"A portrait is a picture in which there is just a tiny little something not quite right about the mouth." -- John Singer Sargent

Tuesday, December 4, 2018

Thomas Hart Benton

This c. 1924 painting entitled “Self-Portrait with Rita” by Thomas Hart Benton (1889-1975) hangs in the National Portrait Gallery in an exhibition on self-portraits.
At the turn of the twentieth century, Thomas Hart Benton was among many young painters who embraced abstraction. He soon rejected that brand of modernism however, and emerged in the 1920s as a leader of the regionalist school of realism, whose primary concern was the portrayal of local life and history in America.

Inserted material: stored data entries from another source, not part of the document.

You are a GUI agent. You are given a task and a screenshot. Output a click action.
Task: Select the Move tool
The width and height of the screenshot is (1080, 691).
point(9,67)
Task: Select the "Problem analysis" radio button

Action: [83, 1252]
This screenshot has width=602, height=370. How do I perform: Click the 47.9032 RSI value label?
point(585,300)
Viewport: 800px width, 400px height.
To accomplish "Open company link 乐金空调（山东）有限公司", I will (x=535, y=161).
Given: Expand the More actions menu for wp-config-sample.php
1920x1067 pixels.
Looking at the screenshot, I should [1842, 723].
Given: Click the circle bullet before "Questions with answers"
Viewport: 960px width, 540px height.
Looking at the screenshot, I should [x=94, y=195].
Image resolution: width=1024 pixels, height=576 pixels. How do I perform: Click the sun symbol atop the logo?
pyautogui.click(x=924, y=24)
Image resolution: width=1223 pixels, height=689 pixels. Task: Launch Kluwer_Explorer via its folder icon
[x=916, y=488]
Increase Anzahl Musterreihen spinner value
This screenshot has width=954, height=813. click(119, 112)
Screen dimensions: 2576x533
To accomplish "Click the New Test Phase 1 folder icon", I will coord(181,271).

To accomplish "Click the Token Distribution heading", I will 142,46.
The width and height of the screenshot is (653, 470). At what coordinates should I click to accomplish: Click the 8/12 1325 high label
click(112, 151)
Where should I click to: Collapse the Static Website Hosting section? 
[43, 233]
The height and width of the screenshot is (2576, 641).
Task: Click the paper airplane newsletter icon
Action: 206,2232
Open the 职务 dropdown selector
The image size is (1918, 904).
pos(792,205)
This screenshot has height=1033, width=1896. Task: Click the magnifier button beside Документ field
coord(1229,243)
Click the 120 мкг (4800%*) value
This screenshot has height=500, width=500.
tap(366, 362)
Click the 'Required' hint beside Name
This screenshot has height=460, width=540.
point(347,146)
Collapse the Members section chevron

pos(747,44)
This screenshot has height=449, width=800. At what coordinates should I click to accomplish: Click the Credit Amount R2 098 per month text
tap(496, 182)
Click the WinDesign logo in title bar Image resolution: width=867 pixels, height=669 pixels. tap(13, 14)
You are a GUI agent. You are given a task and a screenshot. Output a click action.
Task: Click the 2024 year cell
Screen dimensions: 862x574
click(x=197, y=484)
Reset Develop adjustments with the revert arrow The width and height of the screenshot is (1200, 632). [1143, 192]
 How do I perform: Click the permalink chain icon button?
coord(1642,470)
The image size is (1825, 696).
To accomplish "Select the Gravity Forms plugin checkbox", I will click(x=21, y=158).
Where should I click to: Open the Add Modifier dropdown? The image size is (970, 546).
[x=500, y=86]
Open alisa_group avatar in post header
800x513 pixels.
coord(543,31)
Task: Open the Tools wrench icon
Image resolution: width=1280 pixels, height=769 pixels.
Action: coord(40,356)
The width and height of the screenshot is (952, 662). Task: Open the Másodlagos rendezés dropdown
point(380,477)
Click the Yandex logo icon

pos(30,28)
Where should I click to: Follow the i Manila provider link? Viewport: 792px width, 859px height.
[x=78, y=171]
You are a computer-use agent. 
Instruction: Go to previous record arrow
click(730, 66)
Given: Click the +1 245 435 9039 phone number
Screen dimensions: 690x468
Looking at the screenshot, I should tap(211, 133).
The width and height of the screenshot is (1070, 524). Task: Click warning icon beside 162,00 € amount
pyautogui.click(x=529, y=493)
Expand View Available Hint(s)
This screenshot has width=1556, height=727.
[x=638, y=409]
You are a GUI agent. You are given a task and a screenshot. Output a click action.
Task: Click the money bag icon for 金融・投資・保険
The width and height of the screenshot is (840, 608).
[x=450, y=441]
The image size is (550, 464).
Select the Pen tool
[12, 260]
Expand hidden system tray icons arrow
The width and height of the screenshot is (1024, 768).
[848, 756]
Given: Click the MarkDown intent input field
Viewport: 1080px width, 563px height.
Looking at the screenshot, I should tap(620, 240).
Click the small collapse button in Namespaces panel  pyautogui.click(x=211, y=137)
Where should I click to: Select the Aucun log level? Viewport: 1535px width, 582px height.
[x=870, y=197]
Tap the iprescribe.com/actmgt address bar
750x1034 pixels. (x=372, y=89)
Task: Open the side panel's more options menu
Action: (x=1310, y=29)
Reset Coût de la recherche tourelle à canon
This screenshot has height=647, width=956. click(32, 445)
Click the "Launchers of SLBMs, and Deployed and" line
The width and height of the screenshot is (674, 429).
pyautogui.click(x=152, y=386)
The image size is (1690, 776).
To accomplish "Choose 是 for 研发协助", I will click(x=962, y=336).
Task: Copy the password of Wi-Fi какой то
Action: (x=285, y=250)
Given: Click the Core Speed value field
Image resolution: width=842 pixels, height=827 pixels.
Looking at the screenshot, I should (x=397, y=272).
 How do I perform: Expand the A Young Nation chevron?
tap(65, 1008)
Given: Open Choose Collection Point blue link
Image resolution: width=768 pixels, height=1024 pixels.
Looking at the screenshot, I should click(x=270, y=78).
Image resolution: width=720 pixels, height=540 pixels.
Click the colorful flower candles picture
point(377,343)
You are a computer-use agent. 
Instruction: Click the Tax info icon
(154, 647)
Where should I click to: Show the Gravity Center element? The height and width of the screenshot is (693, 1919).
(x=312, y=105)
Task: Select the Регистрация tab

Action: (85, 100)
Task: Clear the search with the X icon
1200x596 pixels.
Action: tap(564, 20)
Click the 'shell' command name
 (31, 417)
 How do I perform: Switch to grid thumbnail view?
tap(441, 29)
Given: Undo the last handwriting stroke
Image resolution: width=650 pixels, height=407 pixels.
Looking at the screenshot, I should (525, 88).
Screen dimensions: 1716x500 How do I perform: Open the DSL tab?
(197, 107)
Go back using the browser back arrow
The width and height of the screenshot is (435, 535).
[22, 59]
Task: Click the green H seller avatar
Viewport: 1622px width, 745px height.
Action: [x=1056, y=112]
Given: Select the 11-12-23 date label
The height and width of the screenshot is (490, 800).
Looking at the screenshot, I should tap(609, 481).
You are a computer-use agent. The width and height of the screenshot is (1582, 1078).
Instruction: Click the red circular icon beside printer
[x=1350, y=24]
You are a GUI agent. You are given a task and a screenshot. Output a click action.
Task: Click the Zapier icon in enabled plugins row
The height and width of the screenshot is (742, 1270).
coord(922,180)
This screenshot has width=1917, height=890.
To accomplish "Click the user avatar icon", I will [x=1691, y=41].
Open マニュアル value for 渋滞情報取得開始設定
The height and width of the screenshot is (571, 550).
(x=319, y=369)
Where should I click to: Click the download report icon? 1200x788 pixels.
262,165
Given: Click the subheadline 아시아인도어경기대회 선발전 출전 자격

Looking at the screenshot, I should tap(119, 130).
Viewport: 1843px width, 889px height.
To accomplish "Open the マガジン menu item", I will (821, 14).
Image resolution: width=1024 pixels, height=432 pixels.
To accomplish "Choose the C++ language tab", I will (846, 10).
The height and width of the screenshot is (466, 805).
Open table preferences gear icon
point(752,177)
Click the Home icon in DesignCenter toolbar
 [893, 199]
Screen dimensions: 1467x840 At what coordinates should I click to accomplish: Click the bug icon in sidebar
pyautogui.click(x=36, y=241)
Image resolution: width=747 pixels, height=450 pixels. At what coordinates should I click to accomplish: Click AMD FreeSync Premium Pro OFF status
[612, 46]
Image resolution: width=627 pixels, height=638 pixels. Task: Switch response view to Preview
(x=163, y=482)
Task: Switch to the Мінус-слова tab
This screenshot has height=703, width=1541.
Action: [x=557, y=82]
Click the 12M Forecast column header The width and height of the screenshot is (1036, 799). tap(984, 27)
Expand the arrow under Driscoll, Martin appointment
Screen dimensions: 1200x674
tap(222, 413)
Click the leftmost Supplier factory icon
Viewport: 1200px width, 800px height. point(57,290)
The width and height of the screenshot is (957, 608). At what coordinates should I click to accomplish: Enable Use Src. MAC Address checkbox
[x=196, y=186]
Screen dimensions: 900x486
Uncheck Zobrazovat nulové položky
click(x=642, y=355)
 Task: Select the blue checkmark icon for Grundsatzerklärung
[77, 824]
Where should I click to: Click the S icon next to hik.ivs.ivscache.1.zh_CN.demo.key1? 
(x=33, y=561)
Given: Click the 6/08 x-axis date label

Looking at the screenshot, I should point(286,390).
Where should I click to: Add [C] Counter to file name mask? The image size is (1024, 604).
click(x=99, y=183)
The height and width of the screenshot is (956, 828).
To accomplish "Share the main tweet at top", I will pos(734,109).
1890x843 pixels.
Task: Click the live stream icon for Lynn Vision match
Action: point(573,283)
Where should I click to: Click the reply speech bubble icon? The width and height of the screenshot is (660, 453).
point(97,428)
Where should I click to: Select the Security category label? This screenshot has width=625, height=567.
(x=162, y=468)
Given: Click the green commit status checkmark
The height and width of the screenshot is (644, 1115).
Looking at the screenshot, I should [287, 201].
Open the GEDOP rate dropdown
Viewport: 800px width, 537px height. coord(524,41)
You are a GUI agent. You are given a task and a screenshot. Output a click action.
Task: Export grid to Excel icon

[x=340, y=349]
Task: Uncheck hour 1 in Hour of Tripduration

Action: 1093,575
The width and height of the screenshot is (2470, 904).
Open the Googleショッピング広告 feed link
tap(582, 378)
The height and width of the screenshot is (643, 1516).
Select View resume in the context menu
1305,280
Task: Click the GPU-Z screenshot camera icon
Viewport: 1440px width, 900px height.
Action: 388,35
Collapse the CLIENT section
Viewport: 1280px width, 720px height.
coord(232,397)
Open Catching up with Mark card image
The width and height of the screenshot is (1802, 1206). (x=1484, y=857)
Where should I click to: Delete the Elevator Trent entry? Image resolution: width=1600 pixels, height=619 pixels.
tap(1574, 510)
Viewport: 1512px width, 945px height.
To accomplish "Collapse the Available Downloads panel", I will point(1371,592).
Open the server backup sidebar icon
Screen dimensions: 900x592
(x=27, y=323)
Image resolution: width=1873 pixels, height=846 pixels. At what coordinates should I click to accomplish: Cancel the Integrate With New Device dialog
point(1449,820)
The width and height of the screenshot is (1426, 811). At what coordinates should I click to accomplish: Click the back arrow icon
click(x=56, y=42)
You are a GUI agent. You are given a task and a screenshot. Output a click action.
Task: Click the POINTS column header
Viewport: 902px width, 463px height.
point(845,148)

Benton made this portrait of himself and his wife (wearing the latest in bathing-suit fashion) at Martha's Vineyard in Massachusetts, sometime around 1924. Best known for his panoramic murals, he brought to his works a boldness of composition that led one critic to describe him as “the most vigorous and virile of our painters.” Benton was also interested in Hollywood's star culture, and his bare­chested likeness in this work may reference Douglas Fairbanks Sr.'s appearance in The Thief of Bagdad (1924). -- National Portrait Gallery

This April 16, 1935 photo of Thomas Benton by Carl van Vechten belongs to the Library of Congress.